- _本文抜粋_
§

タピオカミルクティーのカフェやファッションアイテムの店が、連なるように道の両脇に並んでいる。その間をぬうように、たくさんの人が歩いている。「ボスキン」(路上ライブ)を取り巻く輪も、ちらほらでき始めてきた。
韓国・ソウル市内の弘大(ホンデ)エリアは、24時間人の絶えることがない繁華街だ。その弘大駅の地下鉄出入り口付近にはいつも、『BIG ISSUE』(韓国版)の販売人が立っている。この日も路上に幾冊も並べられていたが、その中に慰安婦被害者のイ・オクソンさんの顔があった。思わず手に取り、約450円出して買ってしまう。
92歳になるイ・オクソンさんとはこの数日前に、日本で会ったばかりだった。彼女は自身をテーマにした『まわり道』という映画の上映会に合わせて来日し、神奈川県内のホールに集まった約180人を前にこう語った。
「(旧日本軍は)中国を侵略し慰安所を作り、私たちを押し込めた。私たちは慰安婦ではなく、強制労働の被害者。慰安婦とは日本軍が私たちに、勝手につけた名前だ」
「皆さん、よく考えて欲しい。娘が年頃になったからといって、日本軍に自ら差し出す親がこの世にいるものか」
日本人は人はいいけれど、日本政府は悪い
イ・オクソンさんは1927年9月に、釜山で生まれた。14歳の頃に蔚山(ウルサン)という町に働きに出された彼女は、その後、現在の中国吉林省に連れていかれ、慰安婦としての生活を余儀なくされたという。解放後も戻ることができず中国で生活していたが、2000年に韓国に帰国して以来、慰安婦被害者を支援する「ナヌムの家」(韓国・広州市)で過ごしている。
彼女とは2016年2月に、そのナヌムの家で一度話している。この時はまだ、私はオクソンさんのことをあまりよく知らなかった。「慰安婦被害者の方と話がしたい」と伝えたら、彼女の部屋に案内されたのだ。
壁に幾枚もの写真が並ぶ空間に座り、カトリック教徒の彼女は聖書を読んでいた。そして絞り出すような声で「アンナ」と、自身の洗礼名を口にした。
「アンナ」はズボンのすそをまくり、日本兵に傷つけられて手術したと語って、脚の傷跡を見せてくれた。この時の私は、どんな言葉をかけていいのかわからず、戸惑っていた記憶がある。黙っていると、彼女は途切れることなく話を続けた。
「あなた方はかわいそうだ。こうして私の話を聞きに来ないとわからないなんて」
「日本人は人はいいけれど、日本政府は悪い。お金を持ってきて私たちの口をふさごうとしてもそういうわけにはいかない。そういう日本を受け入れた韓国政府も悪い」
「どうして日本語を覚えたか。それは慰安所で『どうしてお前ら日本語を使わないのか』と怒られるのが怖いから、少し覚えた。『あいうえおかきくけこ』を勉強した。以前は通訳はいらなかったけれど、中国の山間部で50年以上暮らしてたから、日本語に出合う機会がなくて忘れてしまった」

§

- _抜粋データ_
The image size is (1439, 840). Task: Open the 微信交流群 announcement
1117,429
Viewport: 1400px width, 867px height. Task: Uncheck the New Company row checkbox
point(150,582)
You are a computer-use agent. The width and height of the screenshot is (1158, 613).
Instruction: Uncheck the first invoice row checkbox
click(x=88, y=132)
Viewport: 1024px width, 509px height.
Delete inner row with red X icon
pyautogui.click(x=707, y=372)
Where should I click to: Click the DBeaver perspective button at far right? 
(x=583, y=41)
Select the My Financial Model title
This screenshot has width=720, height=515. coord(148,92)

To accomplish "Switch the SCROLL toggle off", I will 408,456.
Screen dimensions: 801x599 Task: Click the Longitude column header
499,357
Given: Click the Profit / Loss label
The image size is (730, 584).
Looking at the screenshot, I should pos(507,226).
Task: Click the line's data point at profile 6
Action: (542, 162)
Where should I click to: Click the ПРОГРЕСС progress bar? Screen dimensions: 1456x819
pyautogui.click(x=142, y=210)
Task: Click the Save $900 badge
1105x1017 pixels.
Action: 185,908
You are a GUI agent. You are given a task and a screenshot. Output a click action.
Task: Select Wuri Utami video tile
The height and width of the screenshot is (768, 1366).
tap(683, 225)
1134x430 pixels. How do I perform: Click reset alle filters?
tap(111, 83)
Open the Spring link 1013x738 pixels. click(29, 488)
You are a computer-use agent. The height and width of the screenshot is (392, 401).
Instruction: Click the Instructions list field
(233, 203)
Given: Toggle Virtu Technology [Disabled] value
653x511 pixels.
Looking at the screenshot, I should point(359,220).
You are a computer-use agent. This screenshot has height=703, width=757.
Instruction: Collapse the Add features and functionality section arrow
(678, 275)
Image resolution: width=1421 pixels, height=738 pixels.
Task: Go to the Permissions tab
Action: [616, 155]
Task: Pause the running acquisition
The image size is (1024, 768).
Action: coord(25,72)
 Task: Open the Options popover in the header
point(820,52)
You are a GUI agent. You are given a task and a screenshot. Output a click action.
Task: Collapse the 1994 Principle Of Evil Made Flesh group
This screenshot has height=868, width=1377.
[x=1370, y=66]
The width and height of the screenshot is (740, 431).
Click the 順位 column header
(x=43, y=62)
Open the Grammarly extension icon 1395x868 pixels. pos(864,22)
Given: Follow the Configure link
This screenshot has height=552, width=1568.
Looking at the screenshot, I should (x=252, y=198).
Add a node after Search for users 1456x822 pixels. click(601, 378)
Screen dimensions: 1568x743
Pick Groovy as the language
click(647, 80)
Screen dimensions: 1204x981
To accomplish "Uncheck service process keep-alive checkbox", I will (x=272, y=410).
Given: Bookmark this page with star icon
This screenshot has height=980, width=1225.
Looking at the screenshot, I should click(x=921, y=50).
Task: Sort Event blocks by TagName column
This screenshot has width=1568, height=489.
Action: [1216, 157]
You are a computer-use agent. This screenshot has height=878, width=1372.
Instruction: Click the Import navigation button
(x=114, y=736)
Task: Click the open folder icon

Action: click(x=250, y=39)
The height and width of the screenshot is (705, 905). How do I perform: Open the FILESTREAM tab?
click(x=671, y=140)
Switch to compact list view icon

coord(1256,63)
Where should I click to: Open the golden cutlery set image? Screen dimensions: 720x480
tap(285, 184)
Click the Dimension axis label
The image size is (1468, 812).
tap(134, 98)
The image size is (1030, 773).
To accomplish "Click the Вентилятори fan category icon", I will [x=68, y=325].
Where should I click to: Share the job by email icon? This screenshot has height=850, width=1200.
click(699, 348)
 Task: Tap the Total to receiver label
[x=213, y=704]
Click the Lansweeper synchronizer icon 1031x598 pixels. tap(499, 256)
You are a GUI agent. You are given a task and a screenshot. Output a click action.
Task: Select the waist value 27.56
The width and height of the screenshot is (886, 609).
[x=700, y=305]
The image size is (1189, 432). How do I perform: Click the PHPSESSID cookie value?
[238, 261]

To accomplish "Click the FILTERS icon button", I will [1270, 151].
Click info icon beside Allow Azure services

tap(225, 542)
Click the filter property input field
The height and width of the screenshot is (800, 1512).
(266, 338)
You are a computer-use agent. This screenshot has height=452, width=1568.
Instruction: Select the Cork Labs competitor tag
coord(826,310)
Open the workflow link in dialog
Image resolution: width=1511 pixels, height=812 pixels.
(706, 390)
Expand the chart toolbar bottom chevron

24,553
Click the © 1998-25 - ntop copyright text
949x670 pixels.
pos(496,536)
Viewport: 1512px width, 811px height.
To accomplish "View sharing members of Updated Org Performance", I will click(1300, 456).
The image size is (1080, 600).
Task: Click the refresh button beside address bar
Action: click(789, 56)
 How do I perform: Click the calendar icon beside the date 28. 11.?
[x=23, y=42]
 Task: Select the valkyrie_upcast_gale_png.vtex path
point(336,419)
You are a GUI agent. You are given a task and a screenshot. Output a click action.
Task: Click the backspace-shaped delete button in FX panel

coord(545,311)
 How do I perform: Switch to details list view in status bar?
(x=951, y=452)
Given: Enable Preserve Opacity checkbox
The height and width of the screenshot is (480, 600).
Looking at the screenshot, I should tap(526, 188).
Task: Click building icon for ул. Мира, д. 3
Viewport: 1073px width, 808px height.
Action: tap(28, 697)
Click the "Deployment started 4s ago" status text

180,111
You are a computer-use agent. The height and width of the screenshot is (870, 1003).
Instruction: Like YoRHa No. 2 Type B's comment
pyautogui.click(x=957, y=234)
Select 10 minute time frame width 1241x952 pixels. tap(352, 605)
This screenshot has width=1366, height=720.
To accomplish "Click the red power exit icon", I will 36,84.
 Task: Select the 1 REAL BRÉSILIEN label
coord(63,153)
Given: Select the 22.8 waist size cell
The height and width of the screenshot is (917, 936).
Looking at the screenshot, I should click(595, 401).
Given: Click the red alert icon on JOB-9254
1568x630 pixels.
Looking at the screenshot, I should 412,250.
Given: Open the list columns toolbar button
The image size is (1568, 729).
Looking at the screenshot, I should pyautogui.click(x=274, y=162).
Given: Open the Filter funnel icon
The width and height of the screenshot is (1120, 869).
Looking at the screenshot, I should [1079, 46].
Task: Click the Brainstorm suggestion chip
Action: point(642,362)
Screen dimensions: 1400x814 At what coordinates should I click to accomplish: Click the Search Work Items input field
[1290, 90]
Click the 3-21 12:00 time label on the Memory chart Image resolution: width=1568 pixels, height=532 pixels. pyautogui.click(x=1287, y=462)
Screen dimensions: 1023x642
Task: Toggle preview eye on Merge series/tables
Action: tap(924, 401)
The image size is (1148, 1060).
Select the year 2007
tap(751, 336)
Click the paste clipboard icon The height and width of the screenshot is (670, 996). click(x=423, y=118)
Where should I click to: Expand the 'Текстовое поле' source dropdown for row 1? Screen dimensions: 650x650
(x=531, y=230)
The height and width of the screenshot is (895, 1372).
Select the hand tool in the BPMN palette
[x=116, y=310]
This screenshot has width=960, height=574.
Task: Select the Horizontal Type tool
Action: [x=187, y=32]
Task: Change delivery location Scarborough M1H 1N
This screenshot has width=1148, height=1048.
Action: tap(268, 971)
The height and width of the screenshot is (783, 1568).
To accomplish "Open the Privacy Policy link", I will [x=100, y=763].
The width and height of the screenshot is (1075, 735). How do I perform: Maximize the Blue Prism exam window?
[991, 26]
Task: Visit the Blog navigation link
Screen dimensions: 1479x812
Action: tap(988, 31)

§

イ・オクソンさんを取り上げた文章の続きを、最後の段落のあとから書き継いでください。 上に並んだ行は使わなくてかまいません。

2015年12月28日、安倍晋三政権と当時の朴槿恵政権の間で「日韓合意」が締結された。慰安婦問題を「最終的かつ不可逆的に解決させる」ために、韓国政府が設立する財団に日本政府が、10億円を供出するというものだった。岸田文雄外務大臣(当時)は、慰安婦問題を「当時の軍の関与の下に多数の女性の名誉と尊厳を深く傷つけた問題」とし、日本軍の関与を認めた。しかし日本の法的責任については、認めなかった。これに対してオクソンさんをはじめとする、被害当事者は猛反発していた。
「日本は私たちが死ぬのを待っている。お金が欲しいのではなく、謝って欲しい。日本政府は一度ここに来て話を聞いてくれればいいのに、それすらしない。もう80歳以下の人はいなくて、100歳近い人もいる。解放されてから何年も経っているのに、なぜ今まで謝罪がないのか。小泉首相の時に会おうとして日本に行ったけど、会えなかった。安倍首相が慰安婦被害者についていろいろ言っているのも知っている。あれでは、解決するはずはない」
そして慰安所にいた頃、強い薬を飲んだせいで黒ずんでしまったという手で、私の手を握ってこう言った。
「また来なさい。毎日来なさい」
私たちが死んでも、問題はなくならない
しかしまた私が訪ねる前に、彼女の方が日本に来た。
この3年の間に変わったこと、そして変わらなかったことがいくつもある。変わったことの筆頭は、日韓合意による供出金を支払うために設立された「和解・癒やし財団」の解散だ。同財団には「日本は戦争責任を認めぬまま、見舞金だけ拠出するのか」と、発足当時から被害当事者をはじめ、韓国国内から激しい反発があった。17年に発足した文在寅政権は、19年7月に同財団を正式に解散している。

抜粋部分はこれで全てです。